Yeah this was the same one from Tanked. It was for the mattress store.


----------



## Ciddian (Mar 15, 2006)

that is awesome!


----------



## Ryan.Wilton (Dec 12, 2012)

JamesHurst said:


> Yeah this was the same one from Tanked. It was for the mattress store.


The ep I was thinking of was for an Autistic Child.


----------



## 50seven (Feb 14, 2010)

JamesHurst said:


> Yeah this was the same one from Tanked. It was for the mattress store.


Yeah... it seems a bit low for a normal bed.

But I love the concept.


----------



## JamesHurst (Mar 1, 2013)

Ryan.Wilton said:


> The ep I was thinking of was for an Autistic Child.


That one was cool too. it was an aquarium over his entire bed. looked all like a skipwreck.

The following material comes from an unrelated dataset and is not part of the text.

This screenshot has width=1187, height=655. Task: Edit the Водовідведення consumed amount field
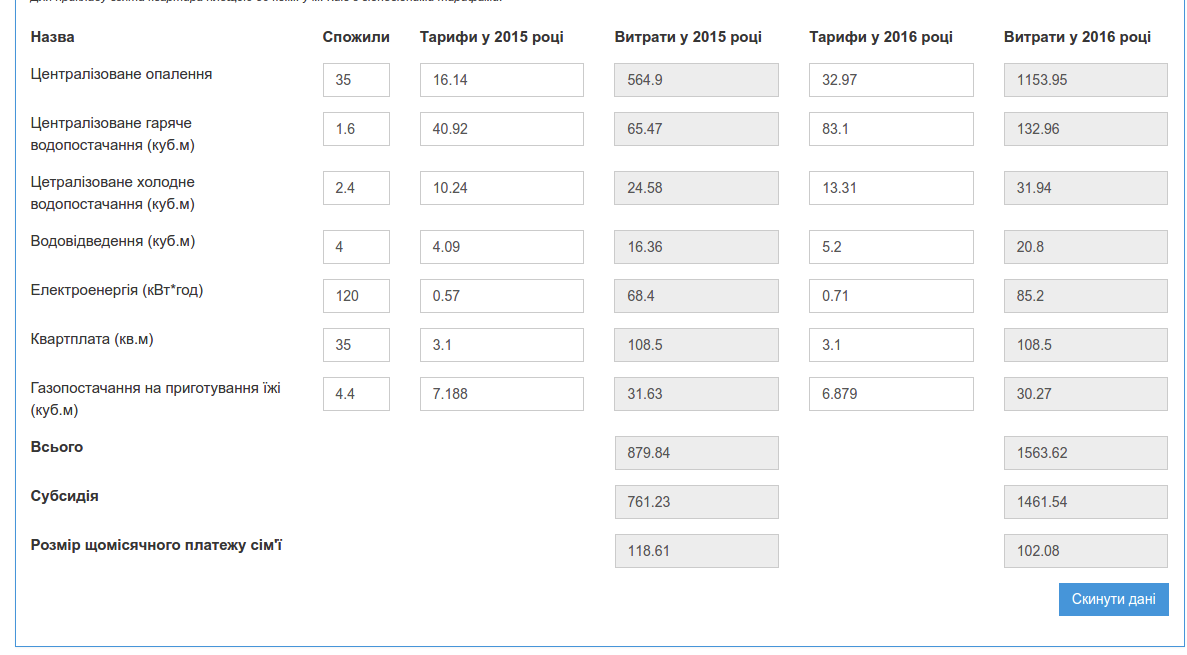tap(356, 247)
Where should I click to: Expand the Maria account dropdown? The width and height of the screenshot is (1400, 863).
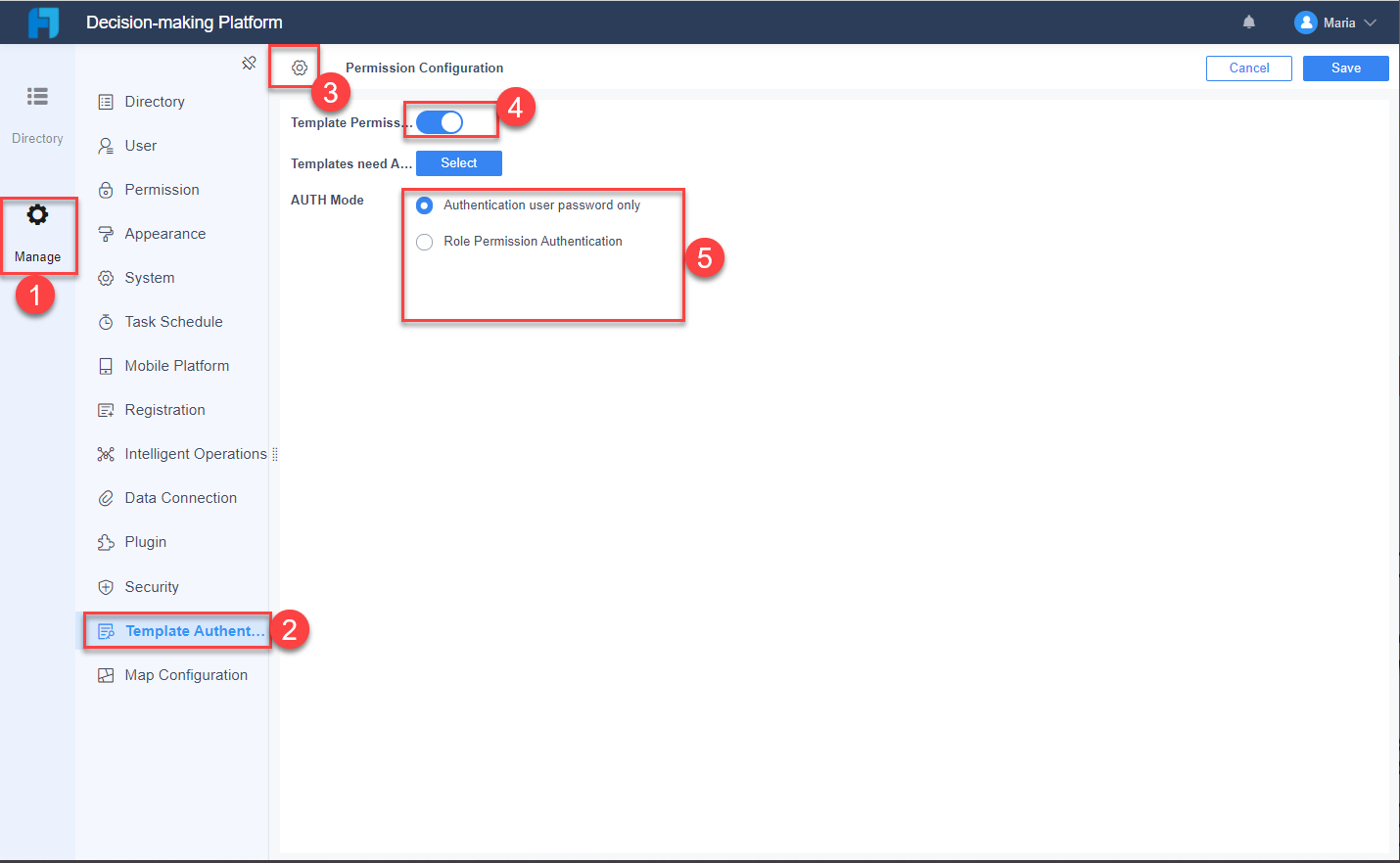(x=1336, y=23)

The one above was for "Furniture Land South".


----------



## Ryan.Wilton (Dec 12, 2012)

Ah... I simply recall the bed aquarium lol. And the bed doesn't look that low 57, I sleep on a matress on my floor cuz the stupid box spring wouldn't fit in the basement lol


----------



## 50seven (Feb 14, 2010)

I would just be concerned about hitting my head on the underside of the tank.

But that's just nitpicking. I really do love that tank 

Sent from my Galaxy Nexus using Tapatalk 2


----------



## altcharacter (Jan 10, 2011)

What would you and the other person in the bed be doing to hit your head on the tank?? 

I would love a tank like this, but the whole length of the bed!! Like a tunnel


----------



## PACMAN (Mar 4, 2010)

altcharacter said:


> What would you and the other person in the bed be doing to hit your head on the tank??
> 
> I would love a tank like this, but the whole length of the bed!! Like a tunnel


like a catscan machine?


----------



## altcharacter (Jan 10, 2011)

Exactly like a catscan machine!!!


----------



## [email protected]$H!F (Nov 11, 2007)

It would be nice to see fish poop floating right on top of my head..


----------



## [email protected]$H!F (Nov 11, 2007)

By the way, Looks Awsome!


----------



## Riceburner (Mar 14, 2008)

http://animal.discovery.com/tv-shows/tanked/videos/reveal-overhead-bed-frame-tank.htm

The reveal.


----------



## balutpenoy2oy (Feb 17, 2011)

I can not sleep on this, my eyes will always be wide open..sweeet, as he said" retankilous "


----------